CONSIGNES:
(a) Modifiez le passage de l'entretien sur l'enseignement de la technologie au collège qui commence par « SPL- Vous participez » et se poursuit jusqu'à « cet enseignement ? » : remplacez-y « réflexion » par « discussion ».
(b) Les affirmations suivantes sont-elles conformes à l'entretien sur l'enseignement de la technologie au collège ? Pour chacune, répondez par oui ou par non et citez mot pour mot le passage de l'entretien qui tranche.
(i) Selon JLM, l'informatique représente environ la moitié du programme de technologie au collège.
(ii) JLM est favorable à ce que la technologie accueille l'initiation à la technologie de l'information.
(iii) JLM estime que cet enseignement a pour raison d'être de préparer les élèves à être des utilisateurs de technologie.

EXTRAIT DU TEXTE:

_ _ _

SPL- Vous participez depuis plusieurs années à la réflexion sur les programmes de technologie du collège. Quelle est la raison d’être de cet enseignement ?
JLM- Je vais peut-être commencer en disant ce qu’elle n’est pas. D’abord, je ne pense pas que la raison d’être de l’enseignement de la technologie au collège soit de préparer les élèves à être des utilisateurs de technologie. Elle n’est pas non plus, ou en tous cas je ne crois pas qu’elle puisse être une » pompe » pour alimenter l’enseignement professionnel.
La première raison d’être d’un enseignement technologique au collège, selon moi, c’est de venir en soutien du processus d’orientation scolaire et professionnelle, ce qui suppose de donner aux élèves la possibilité de se représenter les contenus et les environnements techniques du travail aujourd’hui. On ne peut choisir qu’entre des possibilités dont on a une image concrète. Il faut de plus donner aux adolescents une réelle capacité de choix. C’est cela qui justifie d’abord, et sur le fond, l’enseignement de la technologie au collège. Bien sûr, d’autres raisons se conjuguent à cette première : approche du monde technique et des outils informatiques, implication dans des réalisations collectives sur projet.
SPL- Qu’en est-il en particulier de la place de l’informatique ?
JLM- L’informatique, ou plus précisément la » technologie de l’information « , représente environ un tiers du programme de technologie au collège. Il y a deux volets ; d’une part un volet de familiarisation à des applications, comme le traitement de texte qui est d’accès assez facile parce que la forme textuelle est familière, mais aussi des applications moins courantes, dans les domaines de la conception assistée ou de la consultation et de la transmission de l’information. Le second volet est plus intellectuel ; il vise à construire une première représentation de ce qui se passe dans la machine, de ce qu’est l’information et des modalités de son traitement ; c’est ce que j’appelle au sens propre technologie (sans s) de l’information.
SPL- Mais l’informatique au collège ne concerne pas seulement la technologie. Tous les enseignements et tous les enseignants le sont également…
JLM- Oui, certainement. Mais dès qu’il a été décidé d’introduire l’informatique dans les programmes du collège, se posait évidemment la question de savoir s’il fallait la rattacher à une discipline du collège, et si oui à laquelle. Certains ont pensé aux maths, d’autres à la
documentation… Pour des raisons pratiques (usages par les enseignants, salles et équipements) et fondamentales (que serait une éducation technologique aujourd’hui qui passerait à côté de l’informatisation de la plupart des techniques ?..), je suis personnellement partisan de la technologie pour accueillir l’initiation à la technologie de l’information. Cela permet de résoudre rapidement le problème de la banalisation de l’usage raisonné de l’ordinateur. Sinon, nous courons le risque de rester 20 ans sans progresser. C’est un peu ce qui se passe avec le B2I, dont toutes les disciplines sont » responsables « , et donc aucune vraiment responsable pour les apprentissages.

_ _ _

ENTRÉES FOURNIES:
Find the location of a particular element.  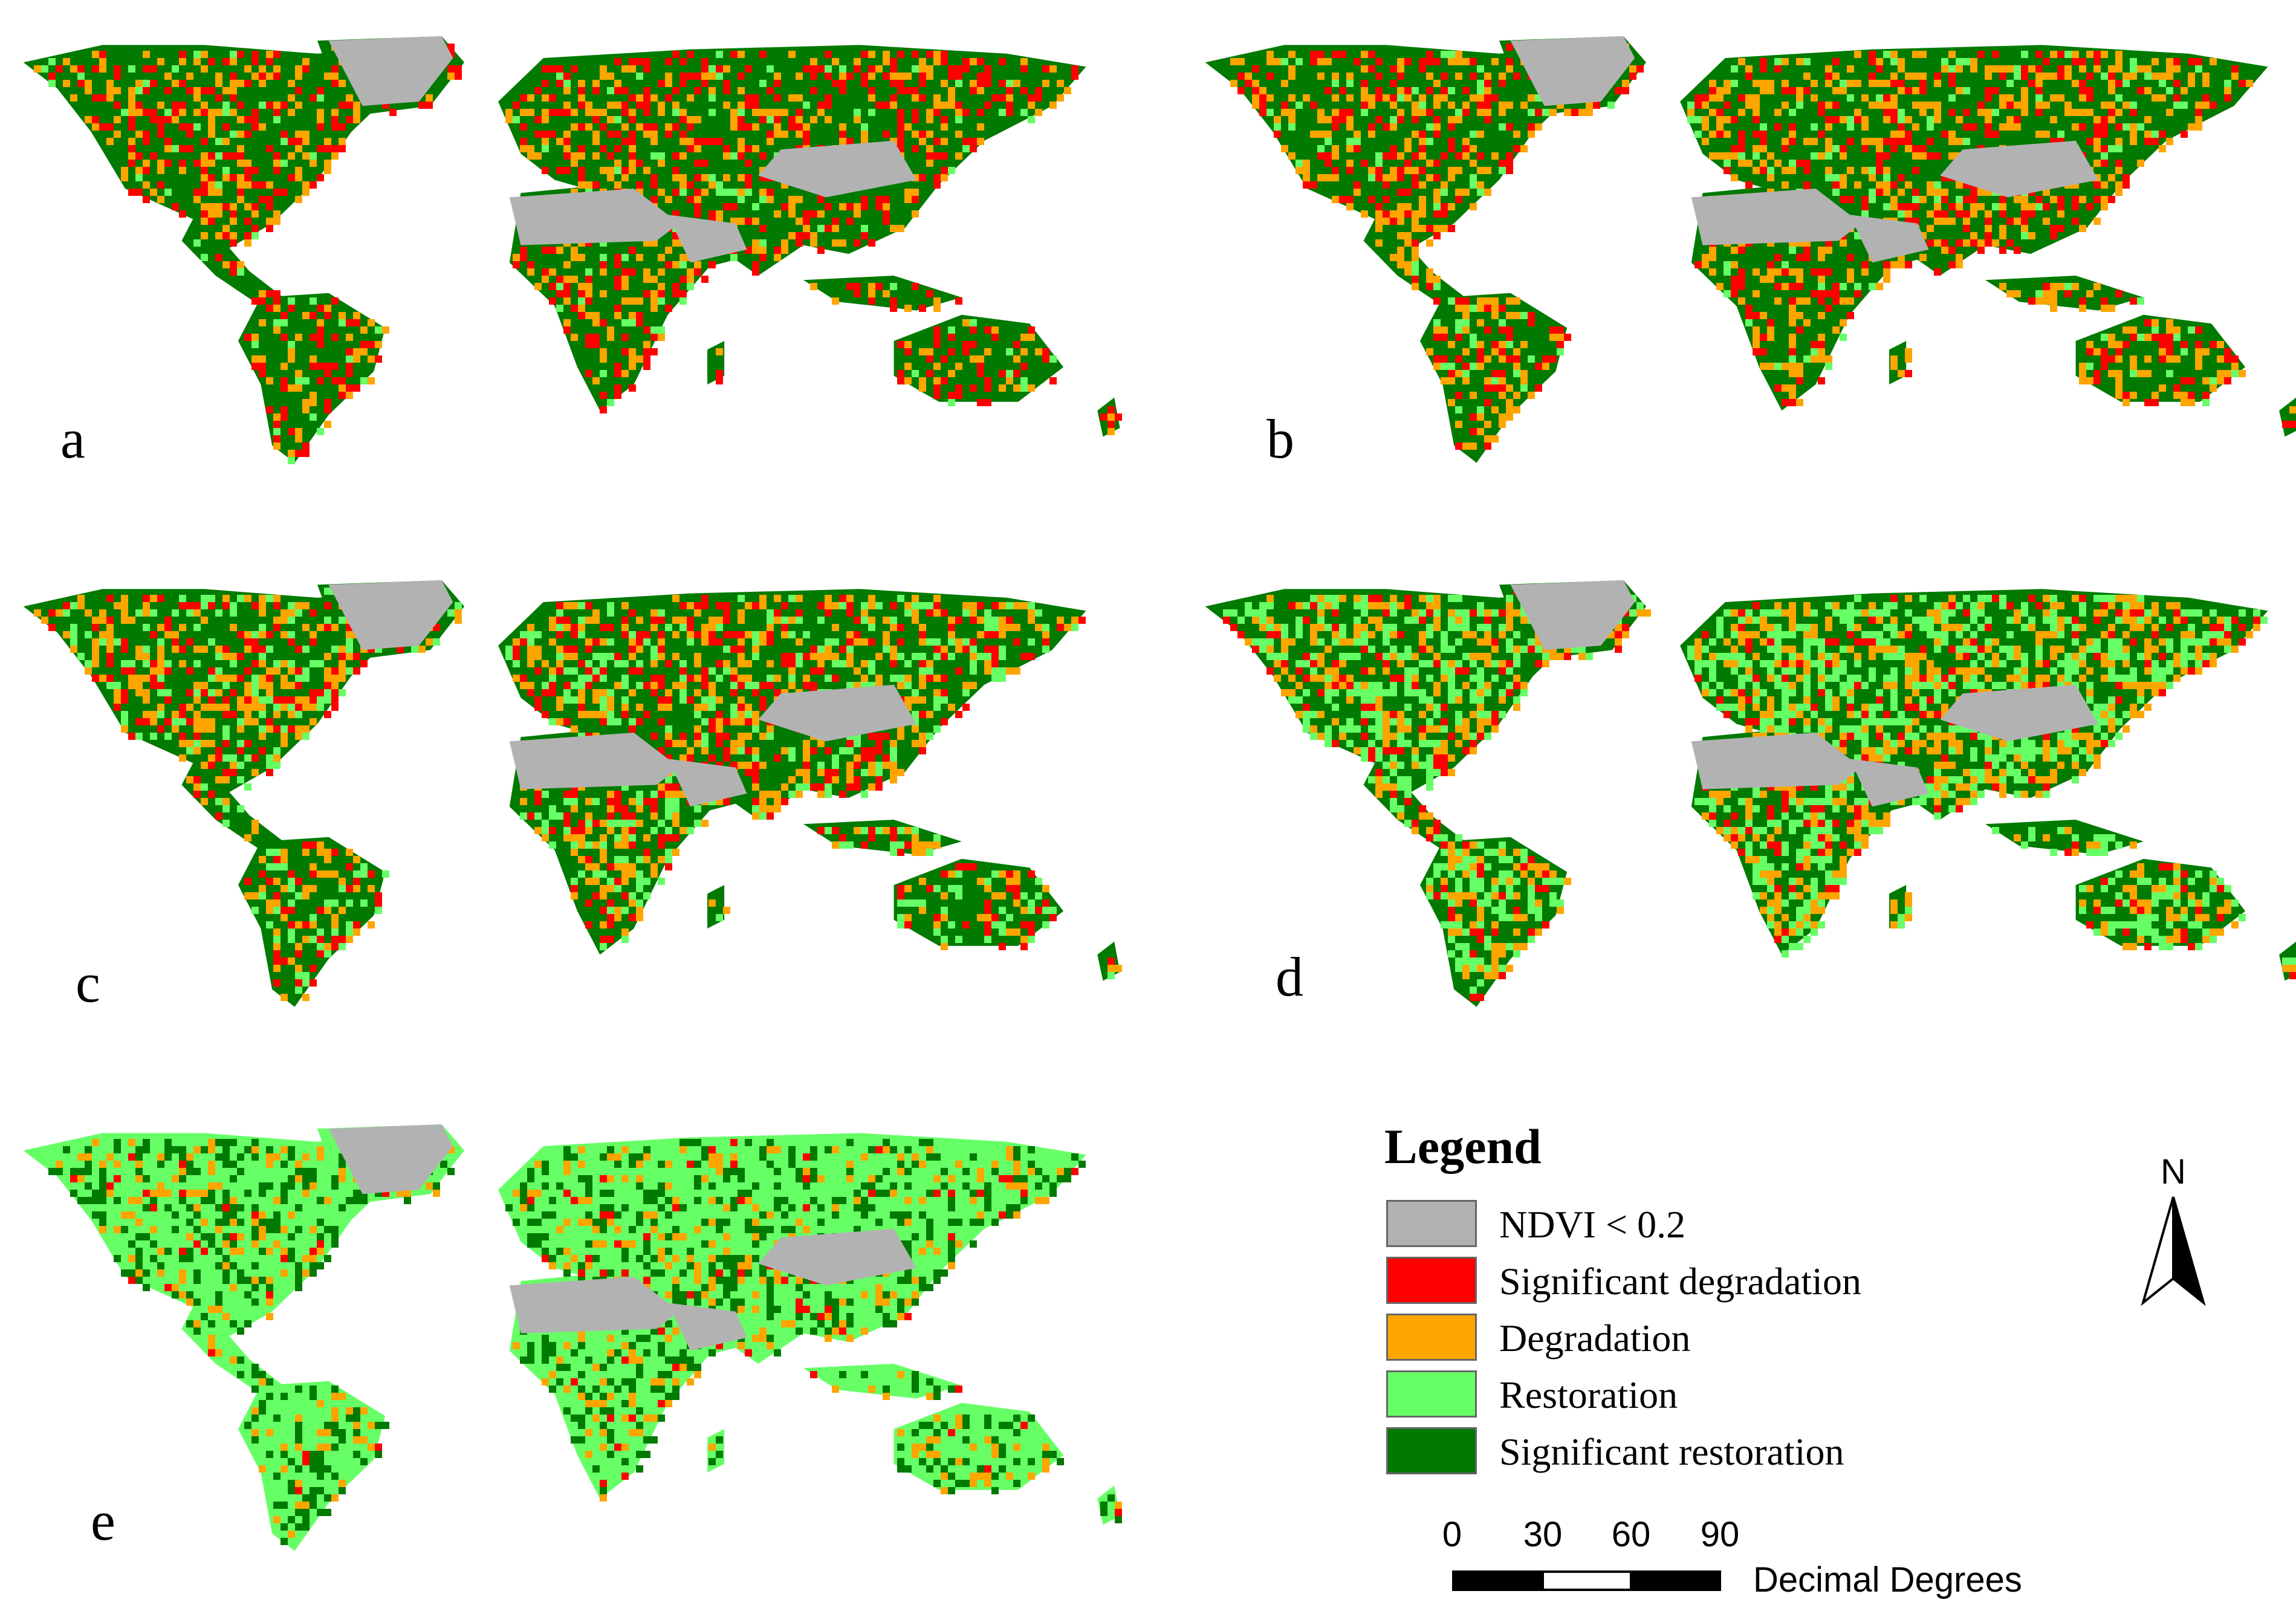

continent-northAmerica is located at coordinates (210, 148).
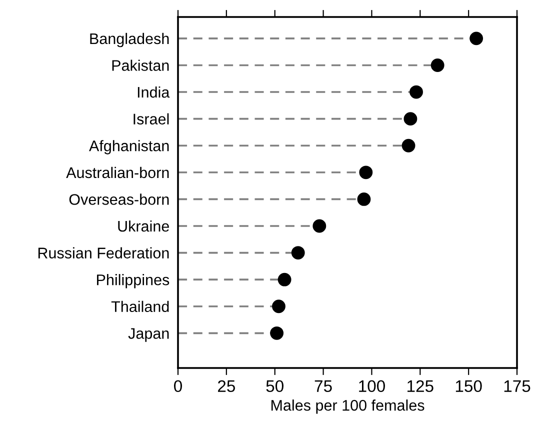 The image size is (547, 421). Describe the element at coordinates (154, 92) in the screenshot. I see `y-tick-label: India` at that location.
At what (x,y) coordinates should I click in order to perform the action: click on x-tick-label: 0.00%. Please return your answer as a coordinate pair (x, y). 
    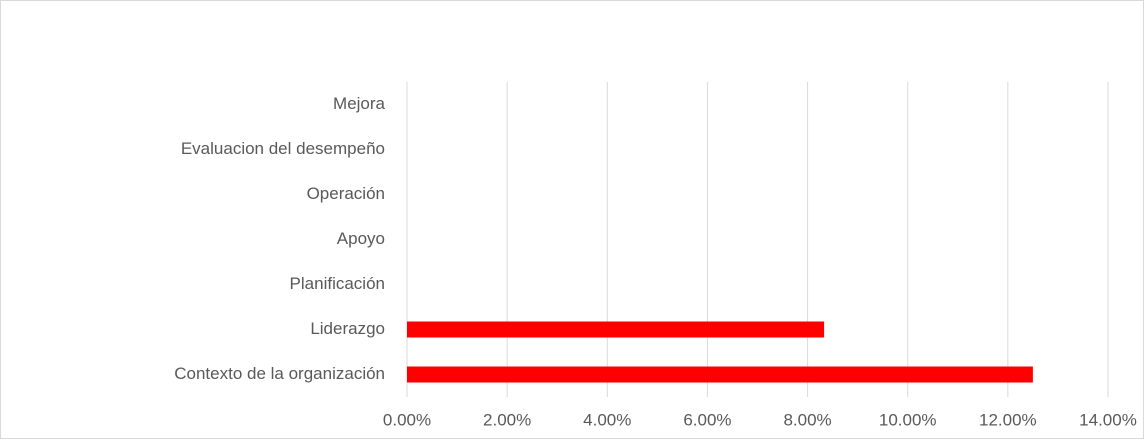
    Looking at the image, I should click on (407, 420).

_ _ _

CORRIGÉ:
(a)
SPL- Vous participez depuis plusieurs années à la discussion sur les programmes de technologie du collège. Quelle est la raison d’être de cet enseignement ?

(b)
(i) Non : « L’informatique, ou plus précisément la » technologie de l’information «, représente environ un tiers du programme de technologie au collège. »
(ii) Oui : « je suis personnellement partisan de la technologie pour accueillir l’initiation à la technologie de l’information. »
(iii) Non : « je ne pense pas que la raison d’être de l’enseignement de la technologie au collège soit de préparer les élèves à être des utilisateurs de technologie. »